Start of DATA FOR ANALYSIS

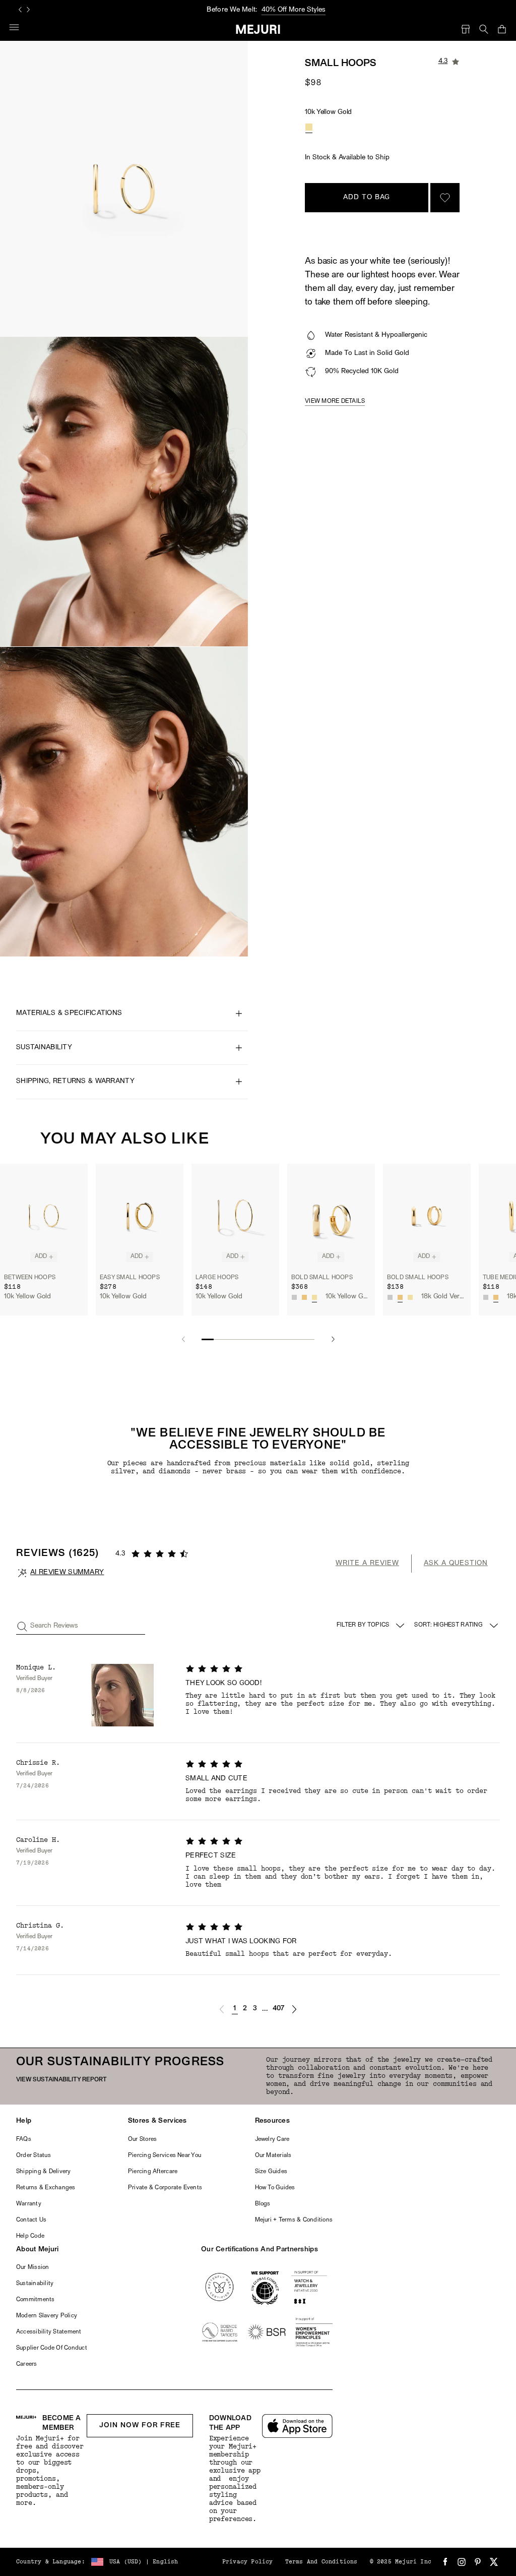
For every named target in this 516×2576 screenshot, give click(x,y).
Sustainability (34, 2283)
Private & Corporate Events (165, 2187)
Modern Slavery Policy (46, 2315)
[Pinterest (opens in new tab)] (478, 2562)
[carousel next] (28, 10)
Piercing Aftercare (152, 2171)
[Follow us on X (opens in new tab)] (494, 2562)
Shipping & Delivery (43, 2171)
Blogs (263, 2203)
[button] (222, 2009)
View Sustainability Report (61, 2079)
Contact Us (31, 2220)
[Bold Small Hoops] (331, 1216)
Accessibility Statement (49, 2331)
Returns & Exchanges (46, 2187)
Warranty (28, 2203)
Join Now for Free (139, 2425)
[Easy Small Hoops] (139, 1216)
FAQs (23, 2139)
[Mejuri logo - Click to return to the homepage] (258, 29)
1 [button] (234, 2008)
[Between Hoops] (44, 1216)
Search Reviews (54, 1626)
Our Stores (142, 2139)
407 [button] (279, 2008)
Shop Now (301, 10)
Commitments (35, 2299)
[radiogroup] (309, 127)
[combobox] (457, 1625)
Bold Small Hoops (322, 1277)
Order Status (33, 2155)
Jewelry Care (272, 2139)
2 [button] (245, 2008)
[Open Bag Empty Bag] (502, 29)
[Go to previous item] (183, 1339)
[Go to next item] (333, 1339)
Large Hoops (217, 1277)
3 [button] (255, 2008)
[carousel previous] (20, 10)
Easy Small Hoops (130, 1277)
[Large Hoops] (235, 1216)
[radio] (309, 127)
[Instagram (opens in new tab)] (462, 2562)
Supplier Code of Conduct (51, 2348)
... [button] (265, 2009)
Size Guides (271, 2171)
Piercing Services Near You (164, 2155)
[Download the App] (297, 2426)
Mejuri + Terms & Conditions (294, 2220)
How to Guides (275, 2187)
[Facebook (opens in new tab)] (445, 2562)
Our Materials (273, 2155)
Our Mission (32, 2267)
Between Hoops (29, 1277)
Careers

End of DATA FOR ANALYSIS

WORK TO BE COMPLETED:
Give back all the records as they stand, but with no pictures in the copy.

RESULT FOR THIS TASK:
For every named target in this 516×2576 screenshot, give click(x,y).
Sustainability (34, 2283)
Private & Corporate Events (165, 2187)
Modern Slavery Policy (46, 2315)
[Pinterest (opens in new tab)] (478, 2562)
[carousel next] (28, 10)
Piercing Aftercare (152, 2171)
[Follow us on X (opens in new tab)] (494, 2562)
Shipping & Delivery (43, 2171)
Blogs (263, 2203)
[button] (222, 2009)
View Sustainability Report (61, 2079)
Contact Us (31, 2220)
[Bold Small Hoops] (331, 1216)
Accessibility Statement (49, 2331)
Returns & Exchanges (46, 2187)
Warranty (28, 2203)
Join Now for Free (139, 2425)
[Easy Small Hoops] (139, 1216)
FAQs (23, 2139)
[Mejuri logo - Click to return to the homepage] (258, 29)
1 [button] (234, 2008)
[Between Hoops] (44, 1216)
Search Reviews (54, 1626)
Our Stores (142, 2139)
407 [button] (279, 2008)
Shop Now (301, 10)
Commitments (35, 2299)
[radiogroup] (309, 127)
[combobox] (457, 1625)
Bold Small Hoops (322, 1277)
Order Status (33, 2155)
Jewelry Care (272, 2139)
2 [button] (245, 2008)
[Open Bag Empty Bag] (502, 29)
[Go to previous item] (183, 1339)
[Go to next item] (333, 1339)
Large Hoops (217, 1277)
3 [button] (255, 2008)
[carousel previous] (20, 10)
Easy Small Hoops (130, 1277)
[Large Hoops] (235, 1216)
[radio] (309, 127)
[Instagram (opens in new tab)] (462, 2562)
Supplier Code of Conduct (51, 2348)
... [button] (265, 2009)
Size Guides (271, 2171)
Piercing Services Near You (164, 2155)
[Download the App] (297, 2426)
Mejuri + Terms & Conditions (294, 2220)
How to Guides (275, 2187)
[Facebook (opens in new tab)] (445, 2562)
Our Materials (273, 2155)
Our Mission (32, 2267)
Between Hoops (29, 1277)
Careers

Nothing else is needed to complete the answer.